The President of the National Industrial Court of Nigeria, Hon. Justice Benedict Kanyip, PhD, OFR, has struck out the case instituted by the Raw Materials Research and Development Council (RMRDC) against the Nigeria Civil Service Union (NCSU) and others, holding that the action was incompetent.
In his ruling, Justice Kanyip emphasised that under the law, employers are passive parties in trade union recognition and jurisdictional disputes. He stated that the Council’s role is limited to being informed of union activities, particularly where such activities occur outside working hours, and that seeking to challenge unionisation amounted to unlawful interference in trade union affairs.

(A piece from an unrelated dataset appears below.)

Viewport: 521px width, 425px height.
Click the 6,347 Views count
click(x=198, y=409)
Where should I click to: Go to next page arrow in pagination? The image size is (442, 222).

The Court held that issues of jurisdictional scope and deduction of check‑off dues are matters for rival unions or individual employees who opt out in writing, not for employers. Justice Kanyip reiterated that recognition of a registered trade union under the Trade Unions Act is automatic, and deduction of check‑off dues is compulsory once eligibility is established.
Delivering his decision, the Court’s President noted: “In questions of jurisdictional scope between trade unions and recognition disputes, an employer is often a passive party and may not necessarily be a party to the suit; yet the outcome of the suit may be enforceable against the employer. The claimant cannot, as a claimant, pose the questions it did in this suit. It can only be called upon to answer as a defendant. Certainly not as a claimant. I so hold.”
Accordingly, the suit filed by RMRDC was struck out for want of competence.